▶ [Passage to read]:
_____

### Retriever API Usage
- Replace IPADDRESS `http://localhost:8081` with the actual server URL where the API is hosted.
- Please run the [ingestion notebook](./ingestion_api_usage.ipynb) as a prerequisite to using this notebook.
- Ensure the server is running before executing the notebook.

You can now execute each cell in sequence to test the API.
#### 1. Install Dependencies

In [None]:
!pip install requests

#### 2. Setup Base Configuration

In [None]:
import requests
import json
from typing import Dict, Any

IPADDRESS = "localhost" #Replace this with the correct IP address
RAG_PORT = "8081"
BASE_URL = f"http://{IPADDRESS}:{RAG_PORT}"  # Replace with your server URL

def print_response(response: requests.Response):
    """Helper to print API response."""
    print(f"Status Code: {response.status_code}")
    try:
        print(json.dumps(response.json(), indent=2))
    except requests.JSONDecodeError:
        print(response.text)
    except Exception:
        print(response.text)

#### 3. Health Check Endpoint

**Purpose:**
This endpoint performs a health check on the server. It returns a 200 status code if the server is operational.

In [None]:
# GET /health
url = f"{BASE_URL}/health"
response = requests.get(url)
print_response(response)

#### 4. Generate Answer Endpoint

**Purpose:**
This endpoint generates an AI response to a given user message. The system message is specified in the [prompts.yaml](src/prompt.yaml) file. This API retrieves the relevant chunks related to the query from knowledge base, adds them as part of the LLM prompt and returns a streaming response. It supports parameters like temperature, top_p, knowledge base usage, and also generates based on the specified vector collection.

_____

▶ [Work required]:
For each statement about the Retriever API usage text, answer yes or no and quote the words of the text that decide it. (a) The health check endpoint returns a 200 status code when the server is operational. (b) The ingestion notebook is to be run after this notebook. (c) The generate answer endpoint returns a streaming response.

Stored data:
_____

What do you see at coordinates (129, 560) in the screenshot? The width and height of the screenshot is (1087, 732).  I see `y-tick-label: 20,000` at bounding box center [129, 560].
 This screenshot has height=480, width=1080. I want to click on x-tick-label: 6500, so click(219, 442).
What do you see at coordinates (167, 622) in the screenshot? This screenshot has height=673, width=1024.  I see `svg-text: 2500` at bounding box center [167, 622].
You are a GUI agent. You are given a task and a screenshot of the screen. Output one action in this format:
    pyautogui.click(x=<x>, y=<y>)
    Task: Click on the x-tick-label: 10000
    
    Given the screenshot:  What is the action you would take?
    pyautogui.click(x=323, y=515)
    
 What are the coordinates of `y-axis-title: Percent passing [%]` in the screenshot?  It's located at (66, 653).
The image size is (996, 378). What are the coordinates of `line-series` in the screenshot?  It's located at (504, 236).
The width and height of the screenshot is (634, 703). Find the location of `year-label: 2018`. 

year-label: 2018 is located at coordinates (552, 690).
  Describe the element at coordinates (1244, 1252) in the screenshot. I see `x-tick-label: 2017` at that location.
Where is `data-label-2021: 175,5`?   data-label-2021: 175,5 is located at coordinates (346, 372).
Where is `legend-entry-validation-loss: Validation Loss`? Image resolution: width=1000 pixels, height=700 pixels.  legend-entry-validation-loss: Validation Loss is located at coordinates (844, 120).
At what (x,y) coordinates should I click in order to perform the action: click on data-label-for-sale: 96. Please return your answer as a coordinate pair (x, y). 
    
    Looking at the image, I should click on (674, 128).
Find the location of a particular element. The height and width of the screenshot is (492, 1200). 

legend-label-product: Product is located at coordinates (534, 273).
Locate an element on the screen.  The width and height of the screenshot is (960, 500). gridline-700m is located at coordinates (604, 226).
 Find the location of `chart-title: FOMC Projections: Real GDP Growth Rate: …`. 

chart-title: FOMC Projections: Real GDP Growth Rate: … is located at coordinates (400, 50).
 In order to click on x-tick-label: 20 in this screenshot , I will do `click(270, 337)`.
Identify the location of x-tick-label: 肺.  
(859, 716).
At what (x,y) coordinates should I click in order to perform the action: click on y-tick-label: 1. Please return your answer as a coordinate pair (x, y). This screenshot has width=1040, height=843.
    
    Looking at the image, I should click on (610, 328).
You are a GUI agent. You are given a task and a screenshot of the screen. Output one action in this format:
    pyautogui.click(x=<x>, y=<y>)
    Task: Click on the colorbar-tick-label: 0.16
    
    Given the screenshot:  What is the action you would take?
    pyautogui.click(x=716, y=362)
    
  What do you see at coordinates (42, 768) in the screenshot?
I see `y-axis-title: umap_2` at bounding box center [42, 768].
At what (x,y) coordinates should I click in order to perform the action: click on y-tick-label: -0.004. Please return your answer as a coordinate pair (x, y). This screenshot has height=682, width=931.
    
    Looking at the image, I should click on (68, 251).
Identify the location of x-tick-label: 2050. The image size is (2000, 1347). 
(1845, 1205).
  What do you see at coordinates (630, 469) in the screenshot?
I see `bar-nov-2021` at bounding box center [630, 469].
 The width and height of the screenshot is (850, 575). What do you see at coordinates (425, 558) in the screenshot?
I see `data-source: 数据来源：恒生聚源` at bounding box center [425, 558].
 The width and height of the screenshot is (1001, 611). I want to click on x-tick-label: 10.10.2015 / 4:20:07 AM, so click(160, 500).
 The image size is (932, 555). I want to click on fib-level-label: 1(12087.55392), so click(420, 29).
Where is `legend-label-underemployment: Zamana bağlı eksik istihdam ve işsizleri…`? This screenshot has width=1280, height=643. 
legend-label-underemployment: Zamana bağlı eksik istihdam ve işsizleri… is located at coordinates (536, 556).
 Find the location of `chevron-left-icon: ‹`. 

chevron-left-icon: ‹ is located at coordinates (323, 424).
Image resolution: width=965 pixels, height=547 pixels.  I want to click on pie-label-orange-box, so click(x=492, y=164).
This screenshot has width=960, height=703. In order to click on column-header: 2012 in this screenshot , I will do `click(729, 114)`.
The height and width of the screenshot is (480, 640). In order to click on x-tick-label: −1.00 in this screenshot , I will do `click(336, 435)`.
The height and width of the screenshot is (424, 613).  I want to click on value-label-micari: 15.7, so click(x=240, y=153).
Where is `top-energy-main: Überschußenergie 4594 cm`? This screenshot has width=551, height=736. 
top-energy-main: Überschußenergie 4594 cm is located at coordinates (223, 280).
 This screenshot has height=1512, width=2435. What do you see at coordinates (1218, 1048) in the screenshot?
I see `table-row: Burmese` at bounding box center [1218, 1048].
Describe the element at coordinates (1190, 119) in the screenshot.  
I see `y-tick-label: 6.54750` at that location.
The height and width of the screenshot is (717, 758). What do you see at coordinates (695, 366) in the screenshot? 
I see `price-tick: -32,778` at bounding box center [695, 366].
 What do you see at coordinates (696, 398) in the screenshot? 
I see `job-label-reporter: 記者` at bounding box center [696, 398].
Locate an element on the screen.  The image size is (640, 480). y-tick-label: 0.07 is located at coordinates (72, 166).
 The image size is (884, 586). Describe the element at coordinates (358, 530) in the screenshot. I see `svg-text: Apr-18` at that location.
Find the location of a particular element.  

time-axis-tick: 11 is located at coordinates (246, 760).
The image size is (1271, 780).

_____

▶ [Task result]:
(a) Yes: "It returns a 200 status code if the server is operational."
(b) No: "Please run the [ingestion notebook](./ingestion_api_usage.ipynb) as a prerequisite to using this notebook."
(c) Yes: "adds them as part of the LLM prompt and returns a streaming response"